Title: Quality Measures and Quality of Care

Session Type: Abstract Submissions (ACR)

Background/Purpose

The purpose of the study was to improve communication and shared decision-making (SDM) between clinicians and parents of patients with juvenile idiopathic arthritis (JIA), and patients with JIA, regarding the choice of medication.  SDM aims to ensure medication choices match families’ goals and preferences.  A treatment plan that is a good fit may be more reliably implemented at home, leading to better health outcomes.  This project aimed to develop reliable care processes within a subset of centers in the Pediatric Rheumatology Care & Outcomes Improvement Network (PR-COIN) to 1) identify patients with JIA facing a decision to start or switch medicine, 2) provide SDM support during visits with our JIA ‘medication discussion cards’ that we developed and 3) measure the outcomes that accrue.  Tests of implementation strategies across sites followed the Model for Improvement. 

Methods

Volunteer PR-COIN sites employed iterative Plan-Do- Study-Act cycles to reliably implement the materials.  To track the quality of interaction and the fidelity of use with the SDM cards, sites collected a short, voluntary, anonymous survey from parents after the visit.  The post-visit survey contained information from two validated scales: 1) CollaboRATE is a 3-item measure of SDM (scale range 0 -100).  2) SURE is a 4-item measure of unmet decision support needs (scale range 0-4).
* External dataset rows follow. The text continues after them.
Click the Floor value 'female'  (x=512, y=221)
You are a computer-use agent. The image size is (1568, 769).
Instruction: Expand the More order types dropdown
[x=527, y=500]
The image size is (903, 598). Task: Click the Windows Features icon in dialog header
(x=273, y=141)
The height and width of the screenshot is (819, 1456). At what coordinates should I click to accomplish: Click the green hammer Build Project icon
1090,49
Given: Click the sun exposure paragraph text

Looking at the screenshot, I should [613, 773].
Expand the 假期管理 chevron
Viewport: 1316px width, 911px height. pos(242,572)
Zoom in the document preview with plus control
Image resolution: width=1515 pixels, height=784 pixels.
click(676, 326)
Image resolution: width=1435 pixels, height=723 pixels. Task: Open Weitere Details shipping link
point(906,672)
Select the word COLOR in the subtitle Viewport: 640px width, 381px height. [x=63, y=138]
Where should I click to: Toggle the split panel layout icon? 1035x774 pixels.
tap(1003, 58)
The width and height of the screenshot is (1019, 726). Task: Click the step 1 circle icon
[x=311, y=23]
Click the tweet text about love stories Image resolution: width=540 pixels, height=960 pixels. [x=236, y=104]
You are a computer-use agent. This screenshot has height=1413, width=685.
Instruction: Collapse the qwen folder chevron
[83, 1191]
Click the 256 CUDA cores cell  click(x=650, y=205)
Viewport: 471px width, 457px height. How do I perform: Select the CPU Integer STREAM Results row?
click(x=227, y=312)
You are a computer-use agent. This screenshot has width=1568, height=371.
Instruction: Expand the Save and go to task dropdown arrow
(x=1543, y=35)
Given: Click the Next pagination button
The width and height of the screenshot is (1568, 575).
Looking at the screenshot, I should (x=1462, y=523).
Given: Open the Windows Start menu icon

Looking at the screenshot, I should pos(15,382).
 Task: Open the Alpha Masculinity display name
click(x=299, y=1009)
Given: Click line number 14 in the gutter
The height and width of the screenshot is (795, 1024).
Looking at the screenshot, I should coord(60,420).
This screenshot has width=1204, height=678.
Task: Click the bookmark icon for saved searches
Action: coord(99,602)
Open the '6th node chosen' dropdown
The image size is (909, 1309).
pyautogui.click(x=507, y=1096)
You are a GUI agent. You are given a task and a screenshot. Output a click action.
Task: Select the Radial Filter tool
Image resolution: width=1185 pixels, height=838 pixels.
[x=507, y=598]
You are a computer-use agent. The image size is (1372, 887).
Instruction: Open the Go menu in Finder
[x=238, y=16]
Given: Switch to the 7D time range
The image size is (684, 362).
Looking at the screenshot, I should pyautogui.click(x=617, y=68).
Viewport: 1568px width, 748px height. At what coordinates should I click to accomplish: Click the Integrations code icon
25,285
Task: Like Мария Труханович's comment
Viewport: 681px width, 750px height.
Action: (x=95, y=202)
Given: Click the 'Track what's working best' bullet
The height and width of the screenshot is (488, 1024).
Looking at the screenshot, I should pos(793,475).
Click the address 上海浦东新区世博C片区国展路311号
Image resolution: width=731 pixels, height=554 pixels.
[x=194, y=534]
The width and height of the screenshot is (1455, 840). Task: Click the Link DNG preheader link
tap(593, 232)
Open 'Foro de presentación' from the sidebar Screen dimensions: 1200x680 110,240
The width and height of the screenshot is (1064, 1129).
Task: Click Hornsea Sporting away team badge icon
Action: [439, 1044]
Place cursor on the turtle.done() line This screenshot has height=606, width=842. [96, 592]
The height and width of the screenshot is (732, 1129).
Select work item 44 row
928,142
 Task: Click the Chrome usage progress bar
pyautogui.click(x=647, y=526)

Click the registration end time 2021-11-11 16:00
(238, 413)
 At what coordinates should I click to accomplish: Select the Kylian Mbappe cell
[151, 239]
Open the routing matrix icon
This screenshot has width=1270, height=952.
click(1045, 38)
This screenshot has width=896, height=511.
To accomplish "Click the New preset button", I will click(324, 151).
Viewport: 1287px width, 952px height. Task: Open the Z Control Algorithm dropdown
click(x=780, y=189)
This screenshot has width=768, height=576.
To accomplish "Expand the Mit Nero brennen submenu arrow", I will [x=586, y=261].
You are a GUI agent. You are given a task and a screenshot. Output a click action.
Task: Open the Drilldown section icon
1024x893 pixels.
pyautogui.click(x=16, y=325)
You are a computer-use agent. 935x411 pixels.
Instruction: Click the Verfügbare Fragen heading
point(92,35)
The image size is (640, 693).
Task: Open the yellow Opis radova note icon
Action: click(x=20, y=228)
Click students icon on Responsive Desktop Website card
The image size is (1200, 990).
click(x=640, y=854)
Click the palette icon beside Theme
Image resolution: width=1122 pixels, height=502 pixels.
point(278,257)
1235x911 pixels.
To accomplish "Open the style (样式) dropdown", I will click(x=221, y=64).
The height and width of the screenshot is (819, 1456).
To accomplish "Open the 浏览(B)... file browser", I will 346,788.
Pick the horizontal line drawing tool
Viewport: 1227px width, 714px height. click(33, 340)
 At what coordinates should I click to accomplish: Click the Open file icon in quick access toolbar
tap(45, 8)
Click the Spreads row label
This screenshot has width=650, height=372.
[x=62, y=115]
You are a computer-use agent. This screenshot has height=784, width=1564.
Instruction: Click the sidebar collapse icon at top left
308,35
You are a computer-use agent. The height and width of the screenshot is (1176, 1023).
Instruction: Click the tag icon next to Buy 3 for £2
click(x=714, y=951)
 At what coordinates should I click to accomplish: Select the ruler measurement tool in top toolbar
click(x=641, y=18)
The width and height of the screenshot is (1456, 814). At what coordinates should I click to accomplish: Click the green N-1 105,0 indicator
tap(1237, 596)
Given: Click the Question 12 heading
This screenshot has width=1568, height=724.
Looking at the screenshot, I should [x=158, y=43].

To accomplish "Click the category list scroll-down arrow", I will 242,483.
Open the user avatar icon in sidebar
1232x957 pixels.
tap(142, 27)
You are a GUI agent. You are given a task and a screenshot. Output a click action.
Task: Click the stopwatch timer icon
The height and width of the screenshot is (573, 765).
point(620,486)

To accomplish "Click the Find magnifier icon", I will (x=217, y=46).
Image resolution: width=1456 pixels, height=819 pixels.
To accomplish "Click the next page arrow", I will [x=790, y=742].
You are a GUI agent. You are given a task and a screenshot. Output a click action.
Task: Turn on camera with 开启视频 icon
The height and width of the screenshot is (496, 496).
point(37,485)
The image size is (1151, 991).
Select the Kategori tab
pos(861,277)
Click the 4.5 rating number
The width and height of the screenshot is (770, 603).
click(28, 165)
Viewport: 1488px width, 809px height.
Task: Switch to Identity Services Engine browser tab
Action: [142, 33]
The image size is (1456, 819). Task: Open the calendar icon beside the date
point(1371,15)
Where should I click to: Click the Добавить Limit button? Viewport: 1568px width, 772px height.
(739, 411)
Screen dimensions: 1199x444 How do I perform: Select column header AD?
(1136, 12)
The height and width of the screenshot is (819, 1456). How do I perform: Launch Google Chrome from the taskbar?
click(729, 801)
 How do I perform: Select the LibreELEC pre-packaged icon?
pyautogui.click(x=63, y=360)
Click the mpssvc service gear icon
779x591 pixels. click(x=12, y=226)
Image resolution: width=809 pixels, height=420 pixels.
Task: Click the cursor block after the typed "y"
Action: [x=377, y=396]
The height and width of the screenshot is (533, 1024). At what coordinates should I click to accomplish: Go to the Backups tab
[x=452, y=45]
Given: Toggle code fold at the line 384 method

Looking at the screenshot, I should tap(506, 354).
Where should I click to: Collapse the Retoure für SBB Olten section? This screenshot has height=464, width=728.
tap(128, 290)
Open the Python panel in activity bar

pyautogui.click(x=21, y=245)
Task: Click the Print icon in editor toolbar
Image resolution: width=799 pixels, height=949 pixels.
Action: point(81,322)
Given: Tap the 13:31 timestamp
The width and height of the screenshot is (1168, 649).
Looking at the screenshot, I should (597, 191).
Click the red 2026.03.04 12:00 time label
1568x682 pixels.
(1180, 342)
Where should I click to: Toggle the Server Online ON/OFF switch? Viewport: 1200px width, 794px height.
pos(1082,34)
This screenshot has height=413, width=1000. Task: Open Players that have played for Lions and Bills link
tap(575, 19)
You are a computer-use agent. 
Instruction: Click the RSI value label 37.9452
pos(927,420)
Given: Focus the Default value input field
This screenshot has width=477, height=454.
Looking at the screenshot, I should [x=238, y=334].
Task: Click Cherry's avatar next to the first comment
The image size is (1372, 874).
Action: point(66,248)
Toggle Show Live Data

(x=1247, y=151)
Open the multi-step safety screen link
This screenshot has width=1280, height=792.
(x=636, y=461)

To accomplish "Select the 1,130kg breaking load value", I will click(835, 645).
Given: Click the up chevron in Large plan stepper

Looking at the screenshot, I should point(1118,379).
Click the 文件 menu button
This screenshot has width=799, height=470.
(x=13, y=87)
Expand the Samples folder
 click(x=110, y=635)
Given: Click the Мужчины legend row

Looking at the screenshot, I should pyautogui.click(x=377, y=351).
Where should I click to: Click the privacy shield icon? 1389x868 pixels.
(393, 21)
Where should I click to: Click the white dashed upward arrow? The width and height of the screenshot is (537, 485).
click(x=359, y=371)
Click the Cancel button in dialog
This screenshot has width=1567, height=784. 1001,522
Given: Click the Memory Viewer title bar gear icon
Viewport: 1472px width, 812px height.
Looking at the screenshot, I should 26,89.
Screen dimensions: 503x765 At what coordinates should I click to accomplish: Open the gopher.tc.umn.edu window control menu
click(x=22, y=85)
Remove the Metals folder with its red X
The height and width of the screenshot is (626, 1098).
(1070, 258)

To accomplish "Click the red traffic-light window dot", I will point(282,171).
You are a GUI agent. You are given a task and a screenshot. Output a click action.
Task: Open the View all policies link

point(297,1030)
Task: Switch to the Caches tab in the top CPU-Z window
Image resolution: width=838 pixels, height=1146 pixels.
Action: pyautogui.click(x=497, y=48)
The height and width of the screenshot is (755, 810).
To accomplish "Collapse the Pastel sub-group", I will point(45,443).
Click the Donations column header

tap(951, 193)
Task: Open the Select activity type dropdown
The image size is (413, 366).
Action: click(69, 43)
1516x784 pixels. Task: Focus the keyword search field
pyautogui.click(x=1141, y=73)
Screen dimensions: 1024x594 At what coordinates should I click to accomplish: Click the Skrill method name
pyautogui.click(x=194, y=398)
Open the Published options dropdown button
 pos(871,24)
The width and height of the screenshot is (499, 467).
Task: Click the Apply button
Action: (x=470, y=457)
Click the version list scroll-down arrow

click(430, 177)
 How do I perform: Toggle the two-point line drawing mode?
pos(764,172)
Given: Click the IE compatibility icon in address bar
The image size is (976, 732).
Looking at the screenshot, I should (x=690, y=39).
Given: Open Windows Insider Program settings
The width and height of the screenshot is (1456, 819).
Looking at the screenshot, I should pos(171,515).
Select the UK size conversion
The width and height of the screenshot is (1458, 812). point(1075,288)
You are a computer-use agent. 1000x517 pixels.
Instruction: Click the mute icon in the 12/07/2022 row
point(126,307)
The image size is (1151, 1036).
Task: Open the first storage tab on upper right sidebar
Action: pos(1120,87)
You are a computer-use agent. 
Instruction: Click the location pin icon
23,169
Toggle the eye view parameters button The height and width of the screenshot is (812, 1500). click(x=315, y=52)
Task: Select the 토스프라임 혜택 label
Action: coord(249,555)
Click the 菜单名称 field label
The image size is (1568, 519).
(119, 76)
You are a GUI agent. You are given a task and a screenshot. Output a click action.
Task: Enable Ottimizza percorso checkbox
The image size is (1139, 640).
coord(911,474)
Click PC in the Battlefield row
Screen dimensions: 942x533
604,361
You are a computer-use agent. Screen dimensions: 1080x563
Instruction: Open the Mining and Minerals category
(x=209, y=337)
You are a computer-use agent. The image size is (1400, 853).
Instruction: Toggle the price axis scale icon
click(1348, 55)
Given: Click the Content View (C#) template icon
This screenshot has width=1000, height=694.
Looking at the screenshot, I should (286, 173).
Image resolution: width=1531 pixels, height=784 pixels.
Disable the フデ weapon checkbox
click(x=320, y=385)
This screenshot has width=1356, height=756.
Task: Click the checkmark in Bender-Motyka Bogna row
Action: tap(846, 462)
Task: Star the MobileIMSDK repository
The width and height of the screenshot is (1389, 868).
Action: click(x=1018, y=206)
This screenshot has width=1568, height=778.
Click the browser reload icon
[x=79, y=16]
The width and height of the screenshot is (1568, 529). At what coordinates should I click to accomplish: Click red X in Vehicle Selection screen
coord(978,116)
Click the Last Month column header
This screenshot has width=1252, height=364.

The survey also contained 3 parent-report items that we developed with yes/no response options to assess the extent to which the decision aid cards were used as intended during the visit, or “fidelity of use.” The first fidelity item asks parents “Did you discuss starting or switching medicine to treat your child’s arthritis?”  The second item shows a picture of the cards and asks “Did your clinician show you the tool (pictured) during your visit?” The third item asks, “If “yes”, did your clinician ask you to pick the first topic to discuss?” Outcomes were tracked on run charts including: proportion of eligible patient visits where ‘JIA medication discussion cards’ were used, percent of card use visits with cards used as intended. Separate run charts depict the weekly mean score for each proximal decisional outcome measure. 

Results

78 surveys were collected from 3 sites from March – June 2014.  Decision aid cards were used in 33% of visits where a parent reported a medication start/switch.  Cards were used as intended during 71% of visits.  There was a ceiling effect with both outcome measures.  CollaboRATE scores were 100 for all but 3 parents, one who reported card use and two who did not.  75 of 78 parents had maximal SURE scores; the two parents with the greatest number of unmet decisional needs did not report use of the cards. 

Conclusion

Uptake of decision aid cards was achieved in approximately 1/3 of visits where a parent reported a medication start or switch.  When cards were used, there was moderate fidelity (71%) to intended use.  Due to ceiling effects it was difficult to estimate if the use of cards was associated with improved proximal decisional outcomes.  Next steps are to collect a different measure of decisional quality and expand the number of sites assessing outcomes, including a control site. We will develop and test new approaches with PDSAs to increase reliability and fidelity of use.


Disclosure:

E. M. Morgan DeWitt,
None;

J. Taylor,
None;

K. B. Jones,
None;

M. H. Passo,
None;

C. C. Mims,
None;

J. Pratt,
None;

E. A. Lipstein,
None;

N. Griffin,
None;

S. S. Vora,
None;

B. S. Gottlieb,
None;

E. Roth-Wojcicki,
None;

W. B. Brinkman,
None.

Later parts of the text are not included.